Sin embargo, cuando la pareja se apresta a vivir un fin de semana especial en el que han decidido darse un respiro y pasarlo cada uno por su lado, mientras la nena queda en casa, acompañada por una niñera, algo terrible e inesperado acontece.

Abby y Neil van en su camioneta ajustando los últimos detalles, él está por partir a un encuentro de negocios y ella saldrá con una amiga a disfrutar un poco sin la presión hogareña... pero de pronto irrumpe Ryan (Pierce Brosnan), un hombre violento y desconocido, quien decide secuestrarlos, mientras asegura tener atrapada y amenazada de muerte a su hijita.
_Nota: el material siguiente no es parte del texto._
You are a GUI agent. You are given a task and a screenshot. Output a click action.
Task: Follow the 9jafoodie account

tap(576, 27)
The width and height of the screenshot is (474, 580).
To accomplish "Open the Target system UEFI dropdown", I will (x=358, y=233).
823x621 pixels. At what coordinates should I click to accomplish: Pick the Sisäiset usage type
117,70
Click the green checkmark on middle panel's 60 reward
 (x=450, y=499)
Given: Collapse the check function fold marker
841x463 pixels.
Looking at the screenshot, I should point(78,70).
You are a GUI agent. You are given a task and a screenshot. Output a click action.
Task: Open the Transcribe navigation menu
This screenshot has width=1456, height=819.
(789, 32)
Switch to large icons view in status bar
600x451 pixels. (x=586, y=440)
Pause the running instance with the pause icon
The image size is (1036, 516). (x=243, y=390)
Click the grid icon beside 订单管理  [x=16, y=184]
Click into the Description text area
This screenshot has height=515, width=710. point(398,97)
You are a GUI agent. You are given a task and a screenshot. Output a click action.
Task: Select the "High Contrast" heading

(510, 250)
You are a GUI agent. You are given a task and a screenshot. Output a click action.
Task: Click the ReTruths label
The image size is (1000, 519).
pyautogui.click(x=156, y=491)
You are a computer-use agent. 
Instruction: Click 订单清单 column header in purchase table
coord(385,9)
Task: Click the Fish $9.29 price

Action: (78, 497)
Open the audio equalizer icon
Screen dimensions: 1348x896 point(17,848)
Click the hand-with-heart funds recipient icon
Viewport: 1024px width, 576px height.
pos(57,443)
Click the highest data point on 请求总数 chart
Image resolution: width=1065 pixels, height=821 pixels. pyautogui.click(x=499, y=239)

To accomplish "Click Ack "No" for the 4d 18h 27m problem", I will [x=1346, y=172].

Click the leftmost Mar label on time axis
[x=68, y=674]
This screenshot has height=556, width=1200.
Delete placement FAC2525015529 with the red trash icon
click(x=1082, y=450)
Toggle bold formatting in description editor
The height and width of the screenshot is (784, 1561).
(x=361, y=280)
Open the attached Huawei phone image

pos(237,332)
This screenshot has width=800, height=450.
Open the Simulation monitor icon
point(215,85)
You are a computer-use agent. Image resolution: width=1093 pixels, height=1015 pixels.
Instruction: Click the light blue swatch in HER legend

A partir de allí, el relato toma un ritmo frenético que no aflojará hasta el final, en cuyo transcurso se suceden situaciones de violencia de distinto grado y de creciente sofisticación. Todas acciones impulsadas por el secuestrador, quien sólo parece interesado en someter a la pareja a una extrema tensión y tortura psíquica y emocional, sin que se sepa el motivo de tan drástica determinación, aunque todo sugiere una especie de venganza.

Sospecha que se confirmará al final, cuando en breves minutos se devele todo el secreto de la trama, en un desenlace que a pesar de resultar un tanto inverosímil, como toda la película, no carece de eficacia.

Desde el principio hay que estar conscientes de que se trata de un entretenimiento, una excusa para estar atrapados durante alrededor de 90 minutos por una historia tensa con varias vueltas de tuerca y olvidarla luego tan rápidamente como el tiempo que lleve salir de la sala.

Eso no le quita méritos, ya que la fórmula aplicada está desplegada con profesionalismo y el resultado es un producto disfrutable, en el que la actuación de Pierce Brosnan es el plato fuerte de la propuesta.